10: Application: Where the rubber hits the road

Reading Scripture is only faithful to the goal of Scripture (to change lives and draw us nearer to God) when it is applied to life. This section will give some simple tips for powerful application that is faithful to Scripture yet relevant today. If I cook a nice meal I would be most disappointed if none of the family ate it, however delicious they said it looked. Scripture is made up of writings that aim to change people, to help them draw nearer to God, if reading the Bible does not change how we live it is worthless by the one criterion that matters.

So, having spotted the main thing a passage was saying, its “point” (see this earlier article), and from that identified the timeless truth that undergirded the passage (see the previous article), how do we apply that truth today to change lives?

Psychology 101

Photo by Anthony Topper
Photo by Anthony Topper

Many preachers and Bible study leaders seem to believe that making the application as general as possible makes it more powerful. In fact the reverse may be true. Show a human being a rule, and we will tell you ways in which it does not apply to us. At Carey there was a rule that one ought not to park on the grass. On a rainy day when the carpark was full there were always cars on the grass. Some were teachers or students late for an important class – and therefore “exceptions” to the rule. Others were parents bringing children to the creche on a Tuesday (the day the carpark was most often full) – who, of course were worthy “exceptions”. Almost anyone could find a “good” reason…

General rules often fail to motivate us to good behaviour. On the other hand humans are natural storytellers and hearers. Tell a story and people identify with the characters. Avid readers of fiction will recognise this as a truth universally acknowledged.

So, make your application a “story”.

Real people and real magic

The Boyhood of Raleigh by Sir John Everett Millais, oil on canvas, 1870.
The Boyhood of Raleigh by Sir John Everett Millais, oil on canvas, 1870.

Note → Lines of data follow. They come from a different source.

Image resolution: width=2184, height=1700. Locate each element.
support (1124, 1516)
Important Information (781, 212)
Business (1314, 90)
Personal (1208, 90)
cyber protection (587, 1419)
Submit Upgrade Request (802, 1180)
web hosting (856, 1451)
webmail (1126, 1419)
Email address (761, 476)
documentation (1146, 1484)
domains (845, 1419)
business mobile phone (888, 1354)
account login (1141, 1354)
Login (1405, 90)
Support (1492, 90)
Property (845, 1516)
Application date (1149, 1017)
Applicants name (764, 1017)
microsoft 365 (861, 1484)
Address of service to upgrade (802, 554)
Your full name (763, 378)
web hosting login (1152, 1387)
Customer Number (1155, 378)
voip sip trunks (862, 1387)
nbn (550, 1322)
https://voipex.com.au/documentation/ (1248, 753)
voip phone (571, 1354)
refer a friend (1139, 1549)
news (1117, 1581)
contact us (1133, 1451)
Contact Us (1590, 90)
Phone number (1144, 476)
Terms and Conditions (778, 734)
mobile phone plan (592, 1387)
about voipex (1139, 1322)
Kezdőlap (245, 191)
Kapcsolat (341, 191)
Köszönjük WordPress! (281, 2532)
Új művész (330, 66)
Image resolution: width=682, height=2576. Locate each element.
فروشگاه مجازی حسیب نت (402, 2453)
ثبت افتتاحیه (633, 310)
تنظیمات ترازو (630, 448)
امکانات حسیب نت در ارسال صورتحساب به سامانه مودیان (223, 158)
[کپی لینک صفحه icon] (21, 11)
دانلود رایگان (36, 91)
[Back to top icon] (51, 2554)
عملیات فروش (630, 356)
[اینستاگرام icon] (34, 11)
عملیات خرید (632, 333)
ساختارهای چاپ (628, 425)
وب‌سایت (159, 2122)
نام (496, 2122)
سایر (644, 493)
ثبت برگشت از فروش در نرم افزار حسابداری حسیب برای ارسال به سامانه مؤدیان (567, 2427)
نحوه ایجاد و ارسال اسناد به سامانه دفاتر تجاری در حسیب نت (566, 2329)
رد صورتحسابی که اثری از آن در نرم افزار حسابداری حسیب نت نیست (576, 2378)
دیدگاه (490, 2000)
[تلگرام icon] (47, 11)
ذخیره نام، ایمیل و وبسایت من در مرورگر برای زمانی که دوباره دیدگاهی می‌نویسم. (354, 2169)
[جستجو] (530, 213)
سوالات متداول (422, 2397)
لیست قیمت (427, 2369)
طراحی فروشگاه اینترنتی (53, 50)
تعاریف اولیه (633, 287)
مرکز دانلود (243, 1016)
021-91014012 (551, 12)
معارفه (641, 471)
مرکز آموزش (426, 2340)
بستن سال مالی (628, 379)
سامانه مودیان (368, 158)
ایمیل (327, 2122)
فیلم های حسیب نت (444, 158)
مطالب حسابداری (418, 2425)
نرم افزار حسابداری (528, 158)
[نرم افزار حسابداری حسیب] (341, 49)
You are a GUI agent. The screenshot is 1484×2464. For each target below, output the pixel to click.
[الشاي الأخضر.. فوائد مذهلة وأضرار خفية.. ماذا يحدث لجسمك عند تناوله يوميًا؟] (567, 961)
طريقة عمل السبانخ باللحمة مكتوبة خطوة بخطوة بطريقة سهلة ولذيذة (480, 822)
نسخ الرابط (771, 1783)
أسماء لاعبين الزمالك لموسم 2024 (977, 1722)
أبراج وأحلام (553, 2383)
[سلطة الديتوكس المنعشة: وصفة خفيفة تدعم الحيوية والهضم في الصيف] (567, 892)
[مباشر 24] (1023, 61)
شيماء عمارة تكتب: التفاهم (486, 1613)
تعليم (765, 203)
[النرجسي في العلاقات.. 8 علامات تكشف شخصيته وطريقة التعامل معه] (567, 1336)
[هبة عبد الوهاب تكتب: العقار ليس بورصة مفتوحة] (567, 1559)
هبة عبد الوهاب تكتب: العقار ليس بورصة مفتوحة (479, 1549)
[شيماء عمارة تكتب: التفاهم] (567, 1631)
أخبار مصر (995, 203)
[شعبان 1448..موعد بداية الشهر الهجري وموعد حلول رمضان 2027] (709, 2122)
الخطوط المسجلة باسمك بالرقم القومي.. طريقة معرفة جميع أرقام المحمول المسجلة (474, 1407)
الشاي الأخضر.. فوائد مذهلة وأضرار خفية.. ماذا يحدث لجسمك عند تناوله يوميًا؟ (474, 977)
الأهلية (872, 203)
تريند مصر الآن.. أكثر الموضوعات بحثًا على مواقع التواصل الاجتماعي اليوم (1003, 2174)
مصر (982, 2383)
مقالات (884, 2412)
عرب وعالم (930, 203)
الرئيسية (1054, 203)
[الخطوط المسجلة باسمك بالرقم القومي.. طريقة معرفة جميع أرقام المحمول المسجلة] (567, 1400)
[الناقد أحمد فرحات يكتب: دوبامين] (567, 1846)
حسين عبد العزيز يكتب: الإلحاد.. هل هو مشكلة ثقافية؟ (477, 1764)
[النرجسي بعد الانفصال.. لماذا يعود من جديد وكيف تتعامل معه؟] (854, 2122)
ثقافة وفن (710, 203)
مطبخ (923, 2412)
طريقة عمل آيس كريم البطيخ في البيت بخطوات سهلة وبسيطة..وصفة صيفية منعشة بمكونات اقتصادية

Duval and Hays (in Journey into God’s Word) suggest forming a “scenario” (a concrete illustration of the principle), which should be as realistic as possible. Ideally a true story – perhaps with names and other identifying details changed to protect people. If it is not true, then it should “ring true” (be a story we can believe would happen). If Jane, the central character, is not someone you know (under another name) then she should still be thoroughly believable. Give details as well as a name, so that people can imagine the person. Then tell how the principle (from the Bible passage) worked out in Jane’s life.

This is where the magic of stories happens. Even if Jane is an Asian teenager, and your listener is a middle-aged Pakeha (NZer of European origin or descent), somehow he will identify with her joys and pains. Her story will work on him. He will apply the principle to his own circumstances, having “seen” it apply to hers.

Now it is true that it is easier to identify with “people like us”, and our audiences are usually varied. So, don’t just think up one “scenario”, work out two or even three. Fill them with details, but above all make sure the theological truth (from Scripture) is clearly at work in the details of their lives. Your audience is more likely to generalise it to themselves.

Application in practice

This week I’ve been marking students exegeting (studying and explaining) Gen 15. There, after Abraham’s victory over the kings has been celebrated by Melchisedek, king of Salem, God again comes to speak with Abraham. At 85, Abraham is beginning to wonder if God’s promise of offspring is going to be realised. God not only reaffirms his promise, but seals a solemn covenant to confirm it.

The students spotted that the passage was “about” God showing Abraham that his promises are true and reliable (even when their fulfillment does not seem likely). One suggested that this passage: “stirs its audience to develop a trust in God, one that can stand firm despite severe doubts.”

However the majority of “applications” ran something like this: when we doubt God’s promises we should trust them because he has shown himself trustworthy.

Adoniram JudsonIt is more powerful to tell the story of Adoniram Judson. A few years ago I was invited to teach at a Bible School in the largest refugee camp on the border of Burma. About 40% of people in the camp are Christian. When we got there we heard that they trace this astonishing church back to an American Baptist missionary Adoniram Judson. Yet three years after Judson went to Burma, he still had not baptised his first convert. Someone asked what evidence he had that his work would ever bear fruit. He replied: “As much as there is a God who will fulfill all His promises.”

It was another three years before the first convert was baptised. Yet because of his trust in God’s promises Judson lived to see a hundred churches and thousands of converts, and today there are still new churches being planted in Thailand as a result of Judson’s trust in God’s promises.

We too can trust God’s promises to us.


Take this principle that God keeps promises and either remember or construct scenarios that illustrates this truth. Make them concrete and real(istic)!